We note that Institutional Shareholder Services Inc. in its 2012 U.S. Proxy Voting Guidelines Summary supports advance notice by-laws "which allow shareholders to submit proposals/nominations as close to the meeting date as reasonably possible [not more than 60 days prior to the meeting] and within the broadest window possible [not less than 30 days], recognizing the need to allow sufficient notice for company, regulatory and shareholder review."3
In order to ensure that an issuer and its shareholders have sufficient information so that they can act prudently and in an informed manner, advance notice by-laws as prepared by McMillan stipulate that the shareholder notice provided to the issuer must include all information relating to the nominees and the shareholder making the nomination that would be required to be made in a dissident's proxy circular pursuant to the issuer's governing legislation and applicable securities laws.
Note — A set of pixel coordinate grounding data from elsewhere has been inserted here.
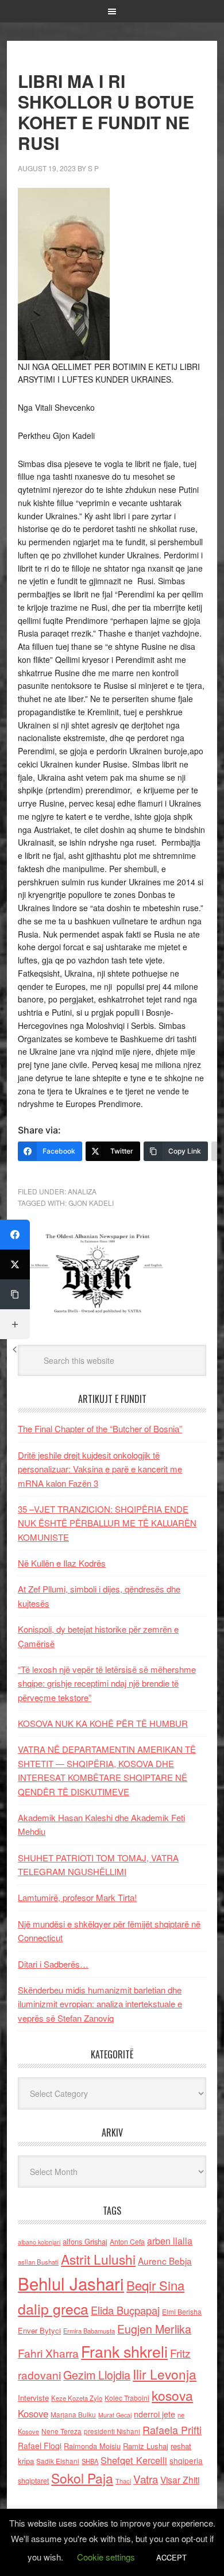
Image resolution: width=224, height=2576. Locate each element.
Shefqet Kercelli (134, 2460)
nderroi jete (154, 2414)
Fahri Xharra (48, 2353)
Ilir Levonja (164, 2374)
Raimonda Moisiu (92, 2445)
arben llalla (169, 2240)
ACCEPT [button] (171, 2557)
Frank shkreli (124, 2351)
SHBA (90, 2461)
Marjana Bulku (73, 2414)
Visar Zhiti (179, 2479)
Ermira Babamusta (89, 2330)
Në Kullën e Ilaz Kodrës (62, 1563)
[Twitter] (15, 1264)
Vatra (145, 2478)
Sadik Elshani (57, 2461)
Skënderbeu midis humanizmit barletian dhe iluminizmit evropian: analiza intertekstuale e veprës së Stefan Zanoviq (100, 2004)
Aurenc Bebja (165, 2260)
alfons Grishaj (85, 2241)
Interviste (33, 2397)
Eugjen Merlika (154, 2329)
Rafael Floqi (39, 2445)
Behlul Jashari (71, 2283)
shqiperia (186, 2460)
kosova (172, 2395)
In light of the fact that we expect Canadian courts to follow U.S. courts and interpret advance notice by-law provisions against the interests of an issuer, it is critical that such provisions be well drafted and be prepared in contemplation of various scenarios.
acceptance in Canada
In our experience, shareholders of Canadian public companies understand the benefits of advance notice by-laws and are generally supportive of their adoption. It is expected that over the next few years, numerous Canadian public companies – particularly mid and micro-cap companies – will implement such by-laws.
implementation of by-law
The directors of an issuer may by resolution pass an advance notice by-law, following which the by-law must be submitted by the directors to the shareholders at the next meeting of shareholders. The advance notice by-law would be effective from the date of such directors' resolution until it is confirmed, confirmed as amended or rejected by the shareholders at the next meeting. If the advance notice by-law is confirmed or confirmed as amended at the next meeting, it would continue in effect in the form in which it was so confirmed.
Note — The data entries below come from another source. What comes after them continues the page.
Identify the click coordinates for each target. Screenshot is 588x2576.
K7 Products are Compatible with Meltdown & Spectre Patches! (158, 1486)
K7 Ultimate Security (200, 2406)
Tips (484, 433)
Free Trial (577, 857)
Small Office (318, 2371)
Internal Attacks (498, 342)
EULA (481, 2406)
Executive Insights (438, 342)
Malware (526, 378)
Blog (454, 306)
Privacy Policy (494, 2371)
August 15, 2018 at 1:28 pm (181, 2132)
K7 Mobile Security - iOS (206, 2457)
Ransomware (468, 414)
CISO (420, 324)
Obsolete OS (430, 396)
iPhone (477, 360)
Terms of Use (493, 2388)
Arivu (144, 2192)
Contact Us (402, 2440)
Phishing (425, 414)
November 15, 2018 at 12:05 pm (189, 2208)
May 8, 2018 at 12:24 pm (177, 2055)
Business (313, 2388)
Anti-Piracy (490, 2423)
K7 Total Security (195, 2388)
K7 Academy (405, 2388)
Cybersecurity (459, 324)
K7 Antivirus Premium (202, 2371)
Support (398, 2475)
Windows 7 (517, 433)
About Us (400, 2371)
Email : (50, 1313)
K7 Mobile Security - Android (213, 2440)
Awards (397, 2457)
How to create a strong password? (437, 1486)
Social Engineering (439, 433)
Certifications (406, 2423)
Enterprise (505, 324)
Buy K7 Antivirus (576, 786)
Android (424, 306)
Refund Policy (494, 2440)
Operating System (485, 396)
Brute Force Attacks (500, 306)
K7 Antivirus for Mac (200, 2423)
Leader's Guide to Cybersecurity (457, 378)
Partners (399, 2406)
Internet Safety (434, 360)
If the advance notice by-law is rejected by shareholders at the next meeting, or the directors do not submit the advance notice by-law to the shareholders at the next meeting, the advance notice by-law would cease to be effective from the date of the meeting and no subsequent resolution of the directors to make, amend or repeal a by-law having substantially the same purpose or effect as the advance notice by-law would be effective until confirmed or confirmed as amended by the shareholders.
In implementing an advance notice by-law, careful consideration (including tactical matters if the meeting will be contested) should be given as to whether it should apply to the meeting at which it is to be approved. Although we recommend that an advance notice by-law not be applied to a meeting at which it is to be approved, there are tactical considerations in its initial implementation even in such circumstances.
An advance notice by-law is an important tool for a public company in order to ensure that all shareholders are treated fairly and are provided with timely information in connection with the nomination of directors. It is expected that advance notice by-laws will in time be commonplace in Canada, especially for mid and micro-cap public companies.